Be mindful of the feedback loop between system and product teams.

Nothing more quickly breaks trust in your design system than its ineptitude to solve its users’ problems. But it also needs to establish an easy process around how product teams — designers and developers alike — can contribute to and improve the system. The graduation process can’t be obscure, and as my former manager Bob Baxley once explained, you need to define a clear path to yes.

UX Engineers tend to prefer to work in the design team.

It might sound counter-intuitive, but they don’t belong in the Engineering organization. They’re much closer to the design team because they care as much as designers about how things look and the overall user experience.
It might be scary for the design leadership — maybe because they don’t know much about development — and it might be complex to create a career ladder for them, but those are necessary growing pains to build the best UI in the world and beat your competition.

UX Engineers are not as well regarded as Software Engineers.

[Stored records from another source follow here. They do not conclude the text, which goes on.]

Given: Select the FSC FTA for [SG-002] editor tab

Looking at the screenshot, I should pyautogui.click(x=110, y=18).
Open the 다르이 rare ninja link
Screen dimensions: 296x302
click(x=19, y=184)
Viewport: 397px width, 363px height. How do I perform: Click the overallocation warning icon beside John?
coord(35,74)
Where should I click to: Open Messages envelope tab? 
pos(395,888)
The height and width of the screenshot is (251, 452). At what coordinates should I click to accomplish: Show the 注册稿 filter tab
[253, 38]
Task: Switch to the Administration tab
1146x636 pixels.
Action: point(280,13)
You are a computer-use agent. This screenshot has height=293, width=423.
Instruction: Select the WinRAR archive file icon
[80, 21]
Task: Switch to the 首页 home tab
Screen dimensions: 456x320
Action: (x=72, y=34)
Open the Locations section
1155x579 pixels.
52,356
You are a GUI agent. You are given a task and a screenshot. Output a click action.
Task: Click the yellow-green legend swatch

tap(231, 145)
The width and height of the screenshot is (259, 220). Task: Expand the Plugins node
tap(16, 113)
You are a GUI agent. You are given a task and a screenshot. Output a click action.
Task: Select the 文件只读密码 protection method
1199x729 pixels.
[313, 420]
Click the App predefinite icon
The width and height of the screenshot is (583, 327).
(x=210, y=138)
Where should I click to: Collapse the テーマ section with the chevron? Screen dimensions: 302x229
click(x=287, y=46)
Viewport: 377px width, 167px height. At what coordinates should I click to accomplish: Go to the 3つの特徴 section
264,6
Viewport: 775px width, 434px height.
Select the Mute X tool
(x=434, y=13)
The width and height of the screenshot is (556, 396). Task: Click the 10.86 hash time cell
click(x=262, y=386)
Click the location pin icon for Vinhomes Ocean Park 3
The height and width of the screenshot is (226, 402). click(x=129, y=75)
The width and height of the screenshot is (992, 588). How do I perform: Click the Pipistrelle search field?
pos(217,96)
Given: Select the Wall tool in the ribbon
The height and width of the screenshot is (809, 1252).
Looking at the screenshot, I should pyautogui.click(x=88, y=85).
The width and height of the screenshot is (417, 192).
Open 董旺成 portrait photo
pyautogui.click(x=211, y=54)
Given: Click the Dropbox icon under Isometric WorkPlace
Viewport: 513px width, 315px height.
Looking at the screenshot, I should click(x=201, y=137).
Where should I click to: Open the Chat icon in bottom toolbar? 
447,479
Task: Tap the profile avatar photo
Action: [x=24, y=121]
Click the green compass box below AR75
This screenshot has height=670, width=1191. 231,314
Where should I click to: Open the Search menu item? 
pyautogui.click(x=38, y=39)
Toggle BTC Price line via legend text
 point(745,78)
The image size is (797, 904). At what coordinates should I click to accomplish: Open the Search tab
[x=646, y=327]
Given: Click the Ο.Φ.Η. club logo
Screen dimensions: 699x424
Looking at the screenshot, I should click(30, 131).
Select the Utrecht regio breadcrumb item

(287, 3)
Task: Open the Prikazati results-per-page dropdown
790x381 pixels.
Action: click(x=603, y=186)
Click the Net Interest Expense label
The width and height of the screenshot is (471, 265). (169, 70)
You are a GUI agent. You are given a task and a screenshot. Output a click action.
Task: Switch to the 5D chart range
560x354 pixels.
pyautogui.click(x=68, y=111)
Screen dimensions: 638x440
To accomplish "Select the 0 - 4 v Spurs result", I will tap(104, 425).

Have a look at any pay range tool for UX Engineers or Front-end Developers: they’re paid less than their Software Engineers counter-parts.

Isn’t this arbitrary in the end? If the laws of supply and demand apply here, I’d argue that it’s much more difficult nowadays to find UX Engineers than Software Engineers.

UX Engineers need to know several languages (at least HTML, CSS, and JavaScript), plus many quirks from the less-than-perfect integration of those said languages in web browsers that make their work closer to craftsmanship than the cold logic of programming languages would suggest.

Ultimately, I think there are some subjectivity and social image at play here, and I’d like to see that pay gap shrink in the future.

In conclusion

If you’d like to learn more about the topics covered in this article, here’s a shortlist of potentially valuable resources:

Don’t hesitate to reach out to me too; I can talk about this kind of stuff all day!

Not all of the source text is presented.